The task:
For this listing, the lines between the one holding "Services (415, 72)" and the one holding "RSS 2.0 (395, 1322)", inclusive, must be set down exactly.

Data to use:
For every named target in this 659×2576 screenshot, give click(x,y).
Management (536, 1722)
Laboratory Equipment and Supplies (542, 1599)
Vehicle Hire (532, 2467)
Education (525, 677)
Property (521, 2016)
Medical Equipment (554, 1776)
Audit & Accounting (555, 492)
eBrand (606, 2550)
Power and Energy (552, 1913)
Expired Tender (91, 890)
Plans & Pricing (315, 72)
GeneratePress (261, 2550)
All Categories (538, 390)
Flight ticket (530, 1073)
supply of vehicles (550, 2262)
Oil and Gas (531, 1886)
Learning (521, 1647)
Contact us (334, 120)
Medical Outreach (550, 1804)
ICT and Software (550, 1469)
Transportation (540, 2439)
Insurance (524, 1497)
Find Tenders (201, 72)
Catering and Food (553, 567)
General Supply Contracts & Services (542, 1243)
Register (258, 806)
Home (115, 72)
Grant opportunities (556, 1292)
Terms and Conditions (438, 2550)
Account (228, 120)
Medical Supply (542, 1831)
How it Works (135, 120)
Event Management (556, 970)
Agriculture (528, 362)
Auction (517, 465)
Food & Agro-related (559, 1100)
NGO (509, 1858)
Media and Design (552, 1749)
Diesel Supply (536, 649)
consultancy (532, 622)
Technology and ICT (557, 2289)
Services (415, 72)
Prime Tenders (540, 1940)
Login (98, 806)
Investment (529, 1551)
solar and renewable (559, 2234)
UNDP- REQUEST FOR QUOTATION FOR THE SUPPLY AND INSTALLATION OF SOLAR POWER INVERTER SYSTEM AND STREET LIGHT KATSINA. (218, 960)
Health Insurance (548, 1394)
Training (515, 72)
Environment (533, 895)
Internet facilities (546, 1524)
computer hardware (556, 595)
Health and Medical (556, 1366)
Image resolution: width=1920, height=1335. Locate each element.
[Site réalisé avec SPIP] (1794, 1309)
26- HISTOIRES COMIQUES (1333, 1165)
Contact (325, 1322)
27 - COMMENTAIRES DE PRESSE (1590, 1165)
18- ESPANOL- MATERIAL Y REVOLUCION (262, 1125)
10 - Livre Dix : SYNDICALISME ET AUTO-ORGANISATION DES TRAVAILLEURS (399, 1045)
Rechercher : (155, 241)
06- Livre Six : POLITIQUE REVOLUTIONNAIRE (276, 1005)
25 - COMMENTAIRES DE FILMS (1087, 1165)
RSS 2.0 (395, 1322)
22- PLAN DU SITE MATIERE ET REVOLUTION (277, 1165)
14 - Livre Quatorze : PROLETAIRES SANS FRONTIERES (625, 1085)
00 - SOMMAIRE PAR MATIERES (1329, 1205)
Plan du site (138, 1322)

Finished task:
Services (415, 72)
Prime Tenders (540, 1940)
Login (98, 806)
Investment (529, 1551)
solar and renewable (559, 2234)
UNDP- REQUEST FOR QUOTATION FOR THE SUPPLY AND INSTALLATION OF SOLAR POWER INVERTER SYSTEM AND STREET LIGHT KATSINA. (218, 960)
Health Insurance (548, 1394)
Training (515, 72)
Environment (533, 895)
Internet facilities (546, 1524)
computer hardware (556, 595)
Health and Medical (556, 1366)
Image resolution: width=1920, height=1335. Locate each element.
[Site réalisé avec SPIP] (1794, 1309)
26- HISTOIRES COMIQUES (1333, 1165)
Contact (325, 1322)
27 - COMMENTAIRES DE PRESSE (1590, 1165)
18- ESPANOL- MATERIAL Y REVOLUCION (262, 1125)
10 - Livre Dix : SYNDICALISME ET AUTO-ORGANISATION DES TRAVAILLEURS (399, 1045)
Rechercher : (155, 241)
06- Livre Six : POLITIQUE REVOLUTIONNAIRE (276, 1005)
25 - COMMENTAIRES DE FILMS (1087, 1165)
RSS 2.0 (395, 1322)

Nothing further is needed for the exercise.